Transformer Classifier

TransformerClassifier base on transformers library. This is a wrapper of transformers.AutoModelForSequenceClassification, language model should be one of shortcut in transformers pretrained models or using one in ['vinai/phobert-base', 'vinai/phobert-large']

TransformerClassifier(num_labels=3, language_model_shortcut='vinai/phobert-base', device='cuda')
class sentivi.classifier.TransformerClassifier(num_labels: Optional[int] = 3, language_model_shortcut: Optional[str] = 'vinai/phobert', freeze_language_model: Optional[bool] = True, batch_size: Optional[int] = 2, warmup_steps: Optional[int] = 100, weight_decay: Optional[float] = 0.01, accumulation_steps: Optional[int] = 50, save_steps: Optional[int] = 100, learning_rate: Optional[float] = 3e-05, device: Optional[str] = 'cpu', optimizer=None, criterion=None, num_epochs: Optional[int] = 10, num_workers: Optional[int] = 2, *args, **kwargs)
class TransformerDataset(batch_encodings, labels)
__init__(batch_encodings, labels)

Initialize transformer dataset

Parameters
  • batch_encodings

  • labels

class TransformerPredictedDataset(batch_encodings)
__init__(batch_encodings)

Initialize transformer dataset

Parameters

batch_encodings

__init__(num_labels: Optional[int] = 3, language_model_shortcut: Optional[str] = 'vinai/phobert', freeze_language_model: Optional[bool] = True, batch_size: Optional[int] = 2, warmup_steps: Optional[int] = 100, weight_decay: Optional[float] = 0.01, accumulation_steps: Optional[int] = 50, save_steps: Optional[int] = 100, learning_rate: Optional[float] = 3e-05, device: Optional[str] = 'cpu', optimizer=None, criterion=None, num_epochs: Optional[int] = 10, num_workers: Optional[int] = 2, *args, **kwargs)

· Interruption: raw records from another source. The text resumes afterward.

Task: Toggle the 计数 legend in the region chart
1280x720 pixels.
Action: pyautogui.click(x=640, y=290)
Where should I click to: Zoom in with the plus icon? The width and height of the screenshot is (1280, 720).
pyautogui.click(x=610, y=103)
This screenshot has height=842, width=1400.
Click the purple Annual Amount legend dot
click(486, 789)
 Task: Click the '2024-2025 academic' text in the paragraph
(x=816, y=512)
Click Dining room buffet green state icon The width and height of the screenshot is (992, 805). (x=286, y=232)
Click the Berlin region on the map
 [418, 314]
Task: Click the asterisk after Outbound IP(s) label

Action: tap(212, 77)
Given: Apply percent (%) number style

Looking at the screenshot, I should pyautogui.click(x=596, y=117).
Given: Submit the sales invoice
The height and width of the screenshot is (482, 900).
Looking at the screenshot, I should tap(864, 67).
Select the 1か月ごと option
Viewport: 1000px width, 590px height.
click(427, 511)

Initialize TransformerClassifier instance

Parameters
  • num_labels – number of polarities

  • language_model_shortcut – language model shortcut

  • freeze_language_model – whether language model is freeze or not

  • batch_size – training batch size

  • warmup_steps – learning rate warm up step

  • weight_decay – learning rate weight decay

  • accumulation_steps – optimizer accumulation step

  • save_steps – saving step

  • learning_rate – training learning rate

  • device – training and evaluating rate

  • optimizer – training optimizer

  • criterion – training criterion

  • num_epochs – maximum number of epochs

  • num_workers – number of DataLoader workers

  • args – arbitrary arguments

  • kwargs – arbitrary keyword arguments

forward(data, *args, **kwargs)

Training and evaluating TransformerClassifier instance

Parameters
  • data – TransformerTextEncoder output

  • args – arbitrary arguments

  • kwargs – arbitrary keyword arguments

Returns

training and evaluating results

Return type

str

get_overall_result(loader)

Get overall result

Parameters

loader – DataLoader

Returns

overall result

Return type

str

load(model_path, *args, **kwargs)

Load model from disk

Parameters
  • model_path – path to model path

  • args – arbitrary arguments

  • kwargs – arbitrary keyword arguments

Returns

predict(X, *args, **kwargs)

Predict polarities with given list of sentences

Parameters
  • X – list of sentences

  • args – arbitrary arguments

  • kwargs – arbitrary keyword arguments

Returns

list of polarities

Return type

str

save(save_path, *args, **kwargs)

Save model to disk

Parameters
  • save_path – path to saved model

  • args – arbitrary arguments

  • kwargs – arbitrary keyword arguments

Returns